— Exercise details —
Below this line is a set of entries; quote exactly the lines from the line that contains "25 (46, 265)" to the line that contains "28 (84, 265)", both lines included.

— Dataset entries —

———

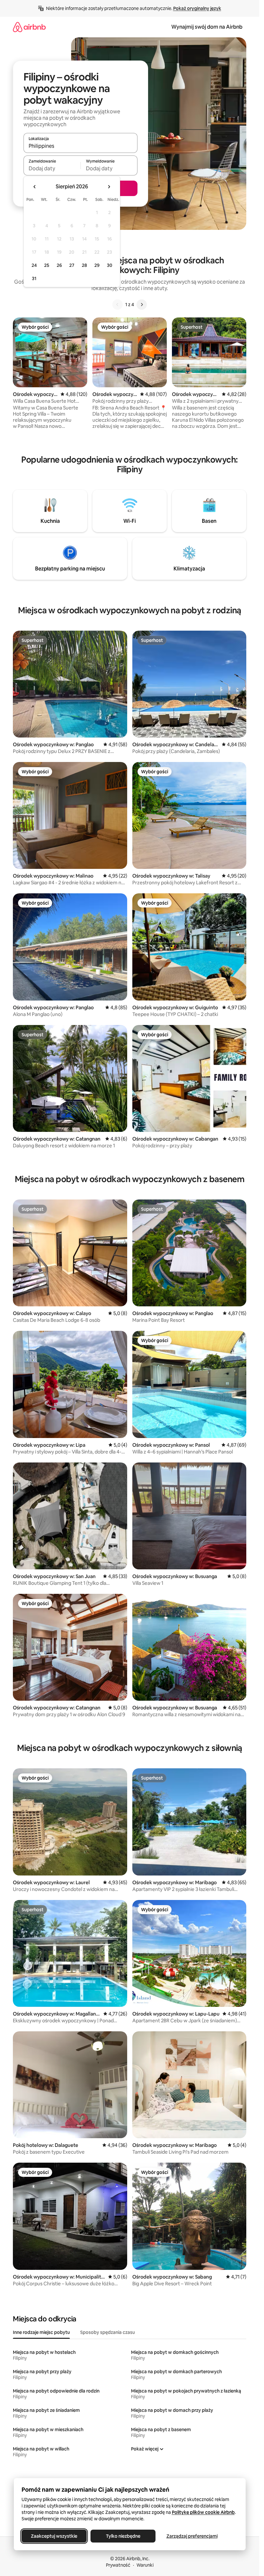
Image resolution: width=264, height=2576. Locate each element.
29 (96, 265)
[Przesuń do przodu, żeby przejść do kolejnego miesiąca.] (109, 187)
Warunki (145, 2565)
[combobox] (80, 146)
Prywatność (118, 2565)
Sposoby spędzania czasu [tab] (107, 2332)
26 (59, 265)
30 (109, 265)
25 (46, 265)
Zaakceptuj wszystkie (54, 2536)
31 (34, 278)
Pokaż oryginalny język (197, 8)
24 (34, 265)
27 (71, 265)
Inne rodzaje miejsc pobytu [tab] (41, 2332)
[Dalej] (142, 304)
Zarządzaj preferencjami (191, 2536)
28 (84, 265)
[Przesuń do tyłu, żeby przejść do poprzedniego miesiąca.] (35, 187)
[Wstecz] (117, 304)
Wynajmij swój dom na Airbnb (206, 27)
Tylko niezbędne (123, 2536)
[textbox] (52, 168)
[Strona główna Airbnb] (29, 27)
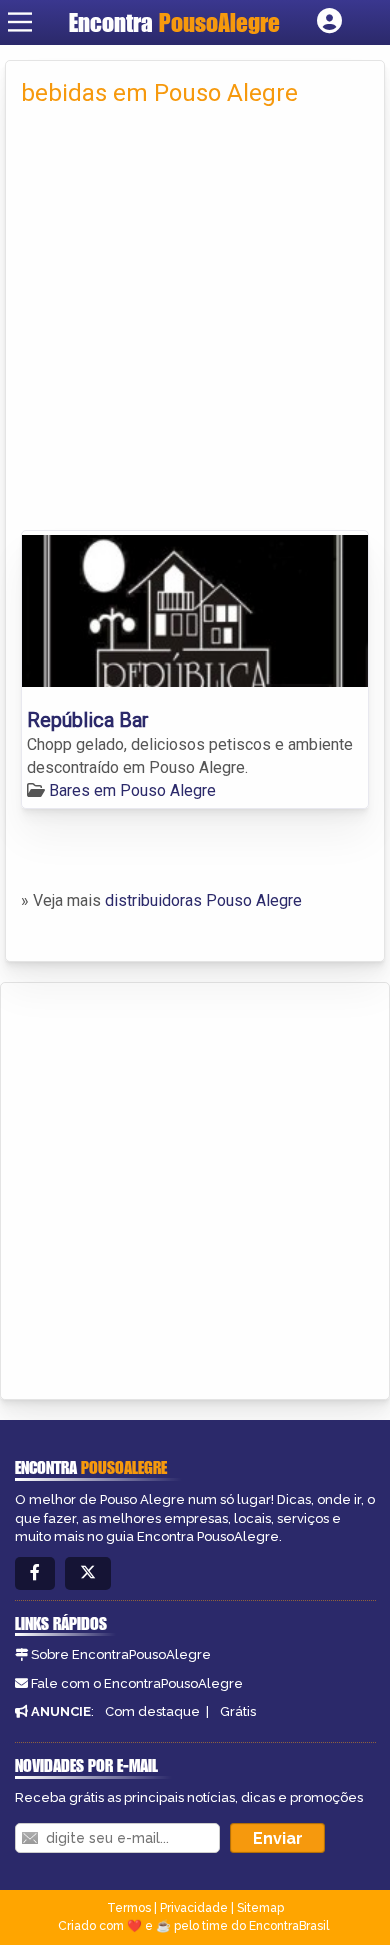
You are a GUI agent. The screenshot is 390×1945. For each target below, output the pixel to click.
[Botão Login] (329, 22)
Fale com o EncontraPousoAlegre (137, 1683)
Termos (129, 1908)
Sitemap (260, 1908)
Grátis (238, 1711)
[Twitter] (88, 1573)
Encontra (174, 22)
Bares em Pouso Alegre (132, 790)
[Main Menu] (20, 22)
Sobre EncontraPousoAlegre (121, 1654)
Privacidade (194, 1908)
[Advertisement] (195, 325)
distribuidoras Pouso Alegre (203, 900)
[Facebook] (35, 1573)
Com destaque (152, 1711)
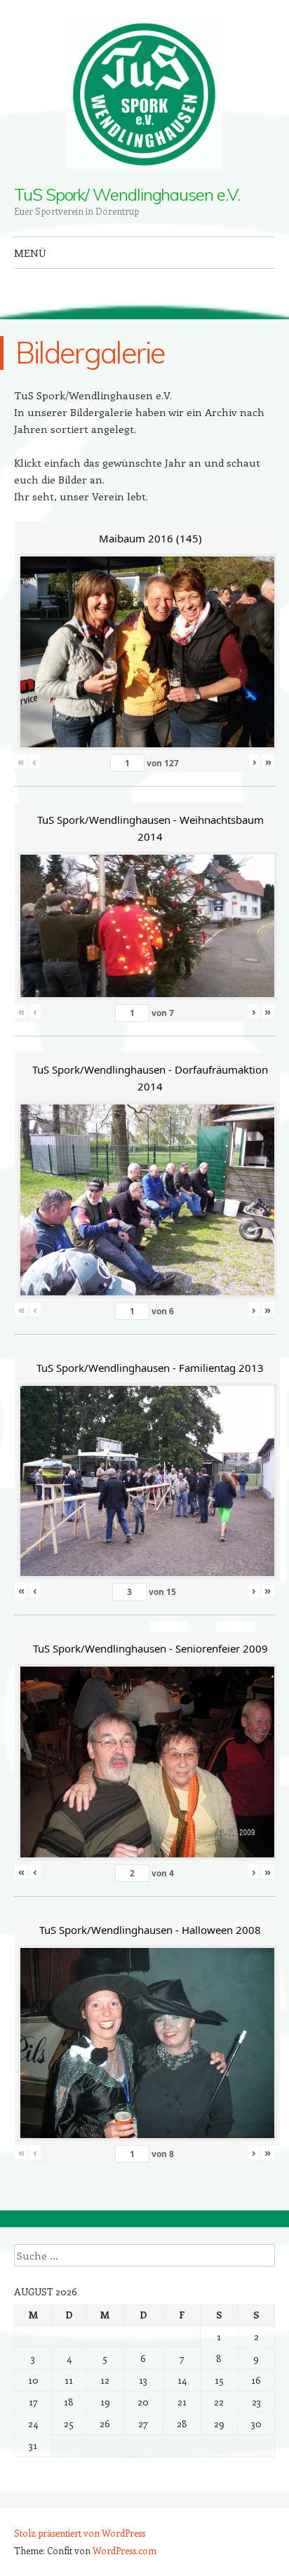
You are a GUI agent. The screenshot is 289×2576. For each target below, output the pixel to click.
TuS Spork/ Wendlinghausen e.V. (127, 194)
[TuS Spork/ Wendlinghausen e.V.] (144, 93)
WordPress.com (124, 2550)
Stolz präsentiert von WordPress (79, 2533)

———

— Expected answer —
25 (46, 265)
Zaakceptuj wszystkie (54, 2536)
31 (34, 278)
Pokaż oryginalny język (197, 8)
24 (34, 265)
27 (71, 265)
Inne rodzaje miejsc pobytu [tab] (41, 2332)
[Dalej] (142, 304)
Zarządzaj preferencjami (191, 2536)
28 (84, 265)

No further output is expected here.